----- Text section -----

When young, life appears to stretch ahead of you in an endless vista of unexplored possibilities. In this phase I was content to accept that I had been adopted. From whom and why were questions that only hovered around the edge of my consciousness. The family I went to were loving and open while implausibly professing to know little about my background. In time I was encouraged to get involved in Scottish activities such as dancing. Boarding school led to Sandhurst and a career in a fine regiment. The next 20 years brought a lovely family and we were caught in the hurricane of growing up, working and schooling. In their teens, the more curious began to ask about my early life. Having been adopted created an area of mystery which, A. in particular, wanted me to explore. However, I had never been particularly interested and I felt that it would be impossible to go back to records which might no longer exist.
Then came a very narrow escape from prostate cancer. The operation successfully completed, I found time on my hands. A. was keen that I research what could be found. Her insistence made me begin to wonder what could be uncovered. The biggest hurdle was that all records are in Kenya; none are computerized and anecdotal evidence suggested they had not been well preserved over the 40 years since Independence. Without a Court Order, I could not access the adoption records. I was put in touch with a lawyer in Nairobi who delegated the task to an Assistant. She made several unsuccessful visits to the Registrar before being 'allowed' to read the entry across a desk! She memorized the mother's name; Mary McLean! She also saw WE McLean. This was the nugget that I needed.
The law firm applied for a copy birth certificate. I could only have a High Commission extract and I found myself in the bizarre position of having two identical certificates; one in my name and one in the name of Neil McLean. The web is an incredible resource for genealogy. I found 'Find my Past' the most usable and comprehensive and I studied the shipping emigration records. It is difficult to convey the sense of wonder on discovering the young man embarking for British East Africa from Southampton in 1921. The same records showed him leaving England again in 1926, this time with a wife and two very young daughters, one of which was Mary Esler McLean. That information allowed me to find his wife Doris emigrating in 1923 to marry WE. Both entries also gave addresses in Wolverhampton from which they had come.
I was keen to find out what the Records Office in Wolverhampton could tell me. I spent a day searching the Electoral Rolls and 1901 Census and making notes but my searches didn't seem to reveal anything. Back home I continued following the leads I had. Suddenly, new information enabled me to see the connections with the notes I had taken and my maternal Grandmother's family fell into place. I could see the wool merchant with his nine children and servants as they were in 1901 and on the Electoral Rolls until 1927.

-----

= What is required =
Answer these questions from the text on tracing an adoption.
(a) What name did the lawyer's Assistant memorize after reading the entry across a desk?
(b) In what year did the young man embark from Southampton for British East Africa?
(c) Which records did the writer search during the day at the Records Office in Wolverhampton?
Answer using only the text on tracing an adoption.

----- Data for analysis -----

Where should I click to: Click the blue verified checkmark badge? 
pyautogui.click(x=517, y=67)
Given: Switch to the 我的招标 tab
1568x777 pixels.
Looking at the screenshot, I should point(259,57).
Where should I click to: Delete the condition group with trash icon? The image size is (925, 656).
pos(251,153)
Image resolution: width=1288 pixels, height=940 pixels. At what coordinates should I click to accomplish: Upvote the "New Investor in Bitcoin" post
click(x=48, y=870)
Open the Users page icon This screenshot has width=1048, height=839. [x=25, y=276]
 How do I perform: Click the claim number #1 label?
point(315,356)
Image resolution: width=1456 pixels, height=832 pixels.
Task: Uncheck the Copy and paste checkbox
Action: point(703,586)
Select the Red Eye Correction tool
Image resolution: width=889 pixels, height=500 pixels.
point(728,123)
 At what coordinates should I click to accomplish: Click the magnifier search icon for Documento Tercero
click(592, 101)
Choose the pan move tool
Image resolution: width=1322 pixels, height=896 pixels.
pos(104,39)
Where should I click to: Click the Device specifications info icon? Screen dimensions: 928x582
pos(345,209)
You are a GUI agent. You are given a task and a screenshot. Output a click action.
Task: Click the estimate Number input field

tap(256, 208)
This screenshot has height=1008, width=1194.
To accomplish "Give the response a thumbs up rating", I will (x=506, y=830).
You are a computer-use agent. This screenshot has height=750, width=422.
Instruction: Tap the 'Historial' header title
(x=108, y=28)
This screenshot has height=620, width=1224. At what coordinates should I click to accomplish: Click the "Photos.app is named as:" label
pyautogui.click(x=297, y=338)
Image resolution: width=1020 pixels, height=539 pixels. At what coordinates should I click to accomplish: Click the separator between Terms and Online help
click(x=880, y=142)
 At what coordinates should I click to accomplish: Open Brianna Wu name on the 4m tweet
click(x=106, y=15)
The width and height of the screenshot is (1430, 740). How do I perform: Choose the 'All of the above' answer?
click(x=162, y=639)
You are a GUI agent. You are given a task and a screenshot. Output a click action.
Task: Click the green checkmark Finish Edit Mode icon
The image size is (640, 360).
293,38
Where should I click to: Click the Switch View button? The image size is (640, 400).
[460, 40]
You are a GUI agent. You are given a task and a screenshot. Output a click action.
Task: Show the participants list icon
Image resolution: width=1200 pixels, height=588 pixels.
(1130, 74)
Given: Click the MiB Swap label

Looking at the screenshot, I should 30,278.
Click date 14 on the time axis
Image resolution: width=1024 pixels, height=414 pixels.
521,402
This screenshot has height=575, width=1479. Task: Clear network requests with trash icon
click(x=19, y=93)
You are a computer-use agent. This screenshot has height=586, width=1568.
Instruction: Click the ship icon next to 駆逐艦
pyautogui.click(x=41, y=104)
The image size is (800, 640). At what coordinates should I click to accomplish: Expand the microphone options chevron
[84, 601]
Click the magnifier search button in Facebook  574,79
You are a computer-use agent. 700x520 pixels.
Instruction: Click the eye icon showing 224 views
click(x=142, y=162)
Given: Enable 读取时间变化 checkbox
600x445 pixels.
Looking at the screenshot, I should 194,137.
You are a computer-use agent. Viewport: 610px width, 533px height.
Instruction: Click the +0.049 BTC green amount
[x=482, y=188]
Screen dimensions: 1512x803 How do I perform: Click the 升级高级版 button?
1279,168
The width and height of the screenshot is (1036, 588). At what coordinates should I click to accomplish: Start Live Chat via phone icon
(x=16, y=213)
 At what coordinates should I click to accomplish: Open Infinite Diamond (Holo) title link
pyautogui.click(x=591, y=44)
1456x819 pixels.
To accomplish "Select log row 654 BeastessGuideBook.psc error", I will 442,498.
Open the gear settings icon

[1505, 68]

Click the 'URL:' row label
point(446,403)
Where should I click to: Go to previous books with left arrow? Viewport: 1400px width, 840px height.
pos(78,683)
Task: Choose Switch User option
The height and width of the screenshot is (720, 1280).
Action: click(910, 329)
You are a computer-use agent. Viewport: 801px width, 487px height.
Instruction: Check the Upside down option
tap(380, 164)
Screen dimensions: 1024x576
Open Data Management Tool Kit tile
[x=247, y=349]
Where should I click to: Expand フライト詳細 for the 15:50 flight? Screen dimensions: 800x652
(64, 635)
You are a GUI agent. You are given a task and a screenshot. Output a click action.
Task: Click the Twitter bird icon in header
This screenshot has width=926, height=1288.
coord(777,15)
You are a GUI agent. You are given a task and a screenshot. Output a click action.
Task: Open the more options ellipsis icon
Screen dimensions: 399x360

-----

= Written response =
(a) Mary McLean
(b) 1921
(c) The Electoral Rolls and the 1901 Census